Lind is virtually arguing that automobile ownership is a human right that should be denied to no one because of poverty. While I agree that auto ownership can do a lot more to help people out of poverty than more transit subsidies, claiming that cars are a human right goes a little to far.
Lind may not realize that there just aren’t that many poor people who don’t have cars anymore. According to the 2015 American Community Survey, 91.1 percent of American households have at least one vehicle and 95.5 percent of American workers live in a household with at least one vehicle. A lot of the households with no vehicles could afford to own one but choose not to, so the number of poor people without vehicles is very small. Of course, some two-worker families may have only one vehicle, but older used cars are affordable enough that the cost hardly seems a barrier to anyone with a job.
One implication is that adding a mobility credit to an already complicated tax system means that the vast majority of the credit will go to high-income people and people who already have cars. If only 2 to 3 percent (or even more) of people are both in poverty and lack access to cars, then why should everyone else also get a tax credit? Lind argues against means testing, saying that middle- and upper-income voters resent such programs, but non-means-tested programs always end up favoring the rich, if only because many poor people won’t file tax returns and so won’t know to ask for their credit or subsidy.
Lind makes no attempt to estimate how much the program will cost, but to make a different to low-income people I suspect it would have provide a credit of at least $500 per person per year.
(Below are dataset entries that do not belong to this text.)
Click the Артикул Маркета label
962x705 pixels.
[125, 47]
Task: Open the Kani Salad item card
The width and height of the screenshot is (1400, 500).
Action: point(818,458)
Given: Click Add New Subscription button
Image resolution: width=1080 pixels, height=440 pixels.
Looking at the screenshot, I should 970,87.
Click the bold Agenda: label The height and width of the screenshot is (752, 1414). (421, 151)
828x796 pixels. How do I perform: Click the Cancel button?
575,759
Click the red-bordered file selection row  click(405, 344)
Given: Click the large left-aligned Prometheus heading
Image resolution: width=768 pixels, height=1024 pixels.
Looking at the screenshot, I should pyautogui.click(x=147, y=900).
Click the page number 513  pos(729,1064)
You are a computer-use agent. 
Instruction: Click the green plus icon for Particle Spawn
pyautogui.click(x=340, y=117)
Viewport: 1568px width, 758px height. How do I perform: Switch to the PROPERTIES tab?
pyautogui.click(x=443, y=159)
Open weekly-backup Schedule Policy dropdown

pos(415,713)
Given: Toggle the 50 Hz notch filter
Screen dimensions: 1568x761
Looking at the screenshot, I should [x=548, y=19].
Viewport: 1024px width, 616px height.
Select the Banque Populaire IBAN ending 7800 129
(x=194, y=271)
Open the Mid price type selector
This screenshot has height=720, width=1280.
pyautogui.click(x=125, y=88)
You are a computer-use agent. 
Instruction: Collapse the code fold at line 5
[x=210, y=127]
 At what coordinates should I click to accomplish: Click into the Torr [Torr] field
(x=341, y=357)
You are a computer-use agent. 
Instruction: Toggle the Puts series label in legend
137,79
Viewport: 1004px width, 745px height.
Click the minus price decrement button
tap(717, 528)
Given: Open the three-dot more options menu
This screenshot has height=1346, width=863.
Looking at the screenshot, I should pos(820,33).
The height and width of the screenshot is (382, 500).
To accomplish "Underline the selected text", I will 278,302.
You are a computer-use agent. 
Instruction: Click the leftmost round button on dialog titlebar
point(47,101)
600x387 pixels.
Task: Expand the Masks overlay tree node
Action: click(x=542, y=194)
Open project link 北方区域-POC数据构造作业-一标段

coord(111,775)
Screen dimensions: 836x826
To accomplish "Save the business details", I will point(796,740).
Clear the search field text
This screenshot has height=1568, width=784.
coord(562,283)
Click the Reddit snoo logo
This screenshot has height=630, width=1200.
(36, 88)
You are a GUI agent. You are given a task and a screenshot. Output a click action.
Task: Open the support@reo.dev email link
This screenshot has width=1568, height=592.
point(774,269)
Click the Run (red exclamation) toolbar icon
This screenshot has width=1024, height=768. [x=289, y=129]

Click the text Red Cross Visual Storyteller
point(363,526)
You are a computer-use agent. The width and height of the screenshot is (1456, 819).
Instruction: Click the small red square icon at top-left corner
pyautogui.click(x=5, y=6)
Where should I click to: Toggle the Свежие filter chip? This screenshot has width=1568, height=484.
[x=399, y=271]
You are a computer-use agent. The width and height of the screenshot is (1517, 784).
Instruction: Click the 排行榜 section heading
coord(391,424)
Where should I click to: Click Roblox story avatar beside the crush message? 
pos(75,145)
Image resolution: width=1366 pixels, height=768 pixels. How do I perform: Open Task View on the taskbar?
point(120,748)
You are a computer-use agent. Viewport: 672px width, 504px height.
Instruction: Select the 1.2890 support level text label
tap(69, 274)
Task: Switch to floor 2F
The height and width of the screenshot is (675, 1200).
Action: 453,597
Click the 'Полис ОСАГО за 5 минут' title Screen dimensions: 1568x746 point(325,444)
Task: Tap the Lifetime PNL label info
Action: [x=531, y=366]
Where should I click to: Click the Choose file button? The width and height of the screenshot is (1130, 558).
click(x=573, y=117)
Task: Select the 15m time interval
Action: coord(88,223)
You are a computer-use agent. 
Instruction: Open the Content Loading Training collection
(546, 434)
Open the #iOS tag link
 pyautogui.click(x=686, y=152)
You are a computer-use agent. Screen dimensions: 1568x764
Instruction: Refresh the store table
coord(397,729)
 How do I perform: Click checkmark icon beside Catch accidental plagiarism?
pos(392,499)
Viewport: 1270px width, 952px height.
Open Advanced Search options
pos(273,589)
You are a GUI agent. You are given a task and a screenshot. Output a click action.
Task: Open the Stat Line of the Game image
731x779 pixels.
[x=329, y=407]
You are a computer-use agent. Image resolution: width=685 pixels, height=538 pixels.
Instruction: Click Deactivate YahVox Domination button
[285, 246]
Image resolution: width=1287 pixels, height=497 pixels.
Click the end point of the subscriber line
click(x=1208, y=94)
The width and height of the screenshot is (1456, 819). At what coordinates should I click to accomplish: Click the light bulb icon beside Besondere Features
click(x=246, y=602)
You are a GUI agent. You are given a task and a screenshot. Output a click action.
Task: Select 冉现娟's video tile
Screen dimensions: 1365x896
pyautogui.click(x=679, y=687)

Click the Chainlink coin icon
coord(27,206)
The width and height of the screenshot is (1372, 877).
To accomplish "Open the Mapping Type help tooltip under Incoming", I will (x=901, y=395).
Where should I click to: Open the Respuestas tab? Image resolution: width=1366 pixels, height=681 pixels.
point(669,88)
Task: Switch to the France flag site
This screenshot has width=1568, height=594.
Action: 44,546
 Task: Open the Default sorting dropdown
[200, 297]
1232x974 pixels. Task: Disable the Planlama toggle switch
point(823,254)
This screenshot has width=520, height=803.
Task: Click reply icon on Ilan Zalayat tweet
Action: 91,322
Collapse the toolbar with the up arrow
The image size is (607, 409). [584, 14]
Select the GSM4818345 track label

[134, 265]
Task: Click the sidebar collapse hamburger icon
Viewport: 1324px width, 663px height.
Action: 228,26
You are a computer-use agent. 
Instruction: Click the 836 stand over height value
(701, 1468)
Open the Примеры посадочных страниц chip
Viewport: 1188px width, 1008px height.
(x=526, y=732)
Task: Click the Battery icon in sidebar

With 150 million workers (there were 146 million in 2015, but this program is supposed to increase employment), that’s $75 billion a year, or about 5 percent of personal income tax revenues.
Which raises the question of how to pay for the program. Giving people either tax breaks or direct subsidies either means borrowing more money or raising some other taxes. Whether borrowed or taxed, someone is eventually going to have to pay for it, and that means middle- to high-income people. This pretty much destroys the argument that they will support this policy so long as they get some of the benefits.
More important questions are whether this program would even make a real difference and if there are other programs that could do better for less cost. Lind offers no evidence of the former, but I can think of a lot of ways to help low-income workers that would both cost less and not imply that mobility is some kind of a human right.
Most important would be to remove the barriers to mobility that have been erected by other left-leaning groups, namely the smart-growth crowd and other urban planners. Too much city planning for the past several decades has been based on increasing traffic congestion to try to force people out of their cars. Yet congestion is mostly likely to harm low-income people, because their jobs are less likely to allow flex time, working at home, or other escapes from traffic available to knowledge workers. Low-income people also have less choice about home locations, especially in regions that have made housing expensive, meaning their commutes can be longer than those of higher-income workers.
Relieving traffic congestion in every major urban area in the country would cost a lot less than $75 billion a year. This doesn’t necessarily mean building new roads. Instead, start by removing the so-called traffic calming devices that actually take more lives by delaying emergency service vehicles than they save by reducing auto-pedestrian accidents. Then add dynamic traffic signal controls that have been proven to cost-effectively save people’s time, energy, and clean air. Converting HOV lanes to HOT lanes greatly reduces congestion and actually produces revenue. At relatively little cost, steps like these would remove many of the barriers to automobility for low-income families.
I’m not going to do more than mention the effects of increased auto ownership on urban sprawl, energy consumption, pollution, and greenhouse gas emissions other than to say that low-income people tend to drive cars that are least safe, least energy efficient, and most polluting. I think these problems are exaggerated by the left, but it is ironic that Lind wants to expand auto ownership when most other progressives want to restrict automobile use.
Ultimately, however, I have to reject any implication that mobility is some kind of a human right. Human rights include the rights not to be bothered by government for things that you want to do or believe that don’t harm other people–things like free speech, freedom of the press, and freedom of religion. Human rights do not include the right to expect other people to pay for things that you would like but can’t or don’t want to work for.
Rather than invent new human rights, people who are concerned about poverty should first ask what kind of barriers government creates that prevent social mobility. Those barriers should all be removed before any thought is given to taxing some people in order to give money or resources to others.